“It is not the wolves you need fear, but the sheep skins they wear.”
In S. Jae-Jones’ Shadowsong, the sequel to the spellbinding Wintersong, we meet Liesl as she tries to navigate yet another new world–her own. From the splendors of Vienna to the harsh country of Bavaria, we follow Lisel through her efforts to free her Goblin King and save her brother, all while trying to stave off madness.
S. Jae-Jones, in the introduction, says that this is an exploration of her own mental health issues and the novel grew as a result of her explorations. As we vacillate between Elisabeth, entire, and Elisabeth, alone, the boundaries are pushed and pulled at, until the reader is not quite sure what is reality and what is not, nor is Liesl. As with Wintersong, I found that the descriptions of madness and music and artistry were so very compelling. They drew me in time and time again and made me lose myself in the story.

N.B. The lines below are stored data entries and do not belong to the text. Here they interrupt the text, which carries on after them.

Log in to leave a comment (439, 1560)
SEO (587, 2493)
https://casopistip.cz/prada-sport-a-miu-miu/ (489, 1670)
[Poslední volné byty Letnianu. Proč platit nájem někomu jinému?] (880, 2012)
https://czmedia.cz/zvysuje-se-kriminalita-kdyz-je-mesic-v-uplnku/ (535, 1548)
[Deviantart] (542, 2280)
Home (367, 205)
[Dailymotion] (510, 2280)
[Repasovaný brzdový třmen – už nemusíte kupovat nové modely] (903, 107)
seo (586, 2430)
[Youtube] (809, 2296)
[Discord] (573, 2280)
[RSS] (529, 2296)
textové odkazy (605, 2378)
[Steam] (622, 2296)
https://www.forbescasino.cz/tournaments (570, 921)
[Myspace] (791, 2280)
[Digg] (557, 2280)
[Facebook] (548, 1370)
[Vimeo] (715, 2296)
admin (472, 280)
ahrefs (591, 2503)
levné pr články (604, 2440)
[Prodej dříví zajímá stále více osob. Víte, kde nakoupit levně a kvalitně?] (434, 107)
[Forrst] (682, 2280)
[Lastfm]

I also appreciated that, as an exploration of madness, the plot was not wholly consumed by what was real and what was not. Lisel’s manias and moods were instead the lens through which we saw the world and that allowed the plot to blossom and grow around it. The chapter quotes were from Beethoven this time around, and I could not help but be reminded of the Eroica Symphony, with all of its passion and anger and pure feeling that it evokes in me, just as Liesl has her moods, both good and bad.
As with Wintersong, I felt like Shadowsong was slow to start and slow to let me into its world, but once I immersed myself, there I was reading as fast as I could, ignoring the rest of the world around me. (I missed a lot of Olympic Figure Skating this way, which was not my plan.) The climax of the book caught me up at last and I couldn’t put it down until I had read the ending and, even though I could predict what was going to happen, I needed to read it anyway and put my eyeballs on each word.
So, if you want a series that is also a symphony and also all of the scary stories your grandmother has told you to scare you into behaving, read this book.